Task => Write out the passage on technology lock-in word for word, from "- Carbon lock-in" up to and including "compatibility with it.".

Text =>
______
This class of lock-in is potentially inescapable to rational individuals not otherwise motivated, by creating a prisoner's dilemma—if the cost to resist is greater than the cost of joining, then the locally optimal choice is to join—a barrier that takes cooperation to overcome. The distributive property (cost to resist the locally dominant choice) alone is not a network effect, for lack of any positive feedback; however, the addition of bistability per individual, such as by a switching cost, qualifies as a network effect, by distributing this instability to the collective as a whole.

=== Technology lock-in ===
As defined by The Independent, this is a nonmonopoly (mere technology), collective (on a society level) kind of lock-in:

Technological lock-in is the idea that the more a society adopts a certain technology, the more unlikely users are to switch.

Examples:
- The continued prevalence of the QWERTY keyboard layout is said to be caused by technological lock-in.
- Carbon lock-in is the theory that society has become reliant on carbon intensive technologies, thereby hindering renewable energy commercialization.
- Converting one lossy file format into another incurs a generation loss that reduces quality. This is in effect a switching cost. Therefore, if valuable content is encoded in the format, this creates a need for continued compatibility with it.

=== Personal technology lock-in ===
Technology lock-in, as defined, is strictly of the collective kind. However, the personal variant is also a possible permutation of the variations shown in the table, but with no monopoly and no collectivity, it would be expected to be the weakest lock-in. Equivalent personal examples:
- A person who has become proficient on QWERTY keyboards will have an incentive to continue using QWERTY keyboards.
- A person who grew up with full-travel keyboards will find them more efficient and comfortable to type on, as they are more likely to apply too much pressure and bottom out shallower keyboards. Likewise, a person used to shallower keyboards, particularly on laptops, may find a full-travel keyboard to be unnatural or tedious.
______
Information supplied =>
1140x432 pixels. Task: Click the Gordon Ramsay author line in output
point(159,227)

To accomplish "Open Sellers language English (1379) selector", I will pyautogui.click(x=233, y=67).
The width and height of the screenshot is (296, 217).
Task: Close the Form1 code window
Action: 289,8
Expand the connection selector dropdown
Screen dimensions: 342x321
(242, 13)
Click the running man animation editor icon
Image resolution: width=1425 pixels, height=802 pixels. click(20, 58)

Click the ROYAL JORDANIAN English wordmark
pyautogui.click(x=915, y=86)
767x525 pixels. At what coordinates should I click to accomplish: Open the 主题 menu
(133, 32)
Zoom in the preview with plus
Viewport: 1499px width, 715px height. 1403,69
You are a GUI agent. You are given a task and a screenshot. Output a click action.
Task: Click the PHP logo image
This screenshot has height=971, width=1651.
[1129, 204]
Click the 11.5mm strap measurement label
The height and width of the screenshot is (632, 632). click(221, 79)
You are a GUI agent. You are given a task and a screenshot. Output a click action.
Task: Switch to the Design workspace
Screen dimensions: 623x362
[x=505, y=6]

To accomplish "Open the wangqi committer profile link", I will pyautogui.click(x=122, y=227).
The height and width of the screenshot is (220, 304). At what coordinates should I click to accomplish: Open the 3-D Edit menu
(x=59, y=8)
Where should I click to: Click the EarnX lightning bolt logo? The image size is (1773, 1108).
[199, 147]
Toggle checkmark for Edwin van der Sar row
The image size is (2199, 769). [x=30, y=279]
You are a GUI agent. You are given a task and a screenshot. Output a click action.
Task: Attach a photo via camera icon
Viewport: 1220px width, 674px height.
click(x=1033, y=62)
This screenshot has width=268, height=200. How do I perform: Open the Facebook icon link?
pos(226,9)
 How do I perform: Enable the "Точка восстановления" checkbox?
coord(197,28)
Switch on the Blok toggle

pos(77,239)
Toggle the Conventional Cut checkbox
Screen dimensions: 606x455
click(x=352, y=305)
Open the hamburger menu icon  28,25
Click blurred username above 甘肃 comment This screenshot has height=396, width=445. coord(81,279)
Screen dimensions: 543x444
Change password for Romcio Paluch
______
Answer to this problem =>
- Carbon lock-in is the theory that society has become reliant on carbon intensive technologies, thereby hindering renewable energy commercialization.
- Converting one lossy file format into another incurs a generation loss that reduces quality. This is in effect a switching cost. Therefore, if valuable content is encoded in the format, this creates a need for continued compatibility with it.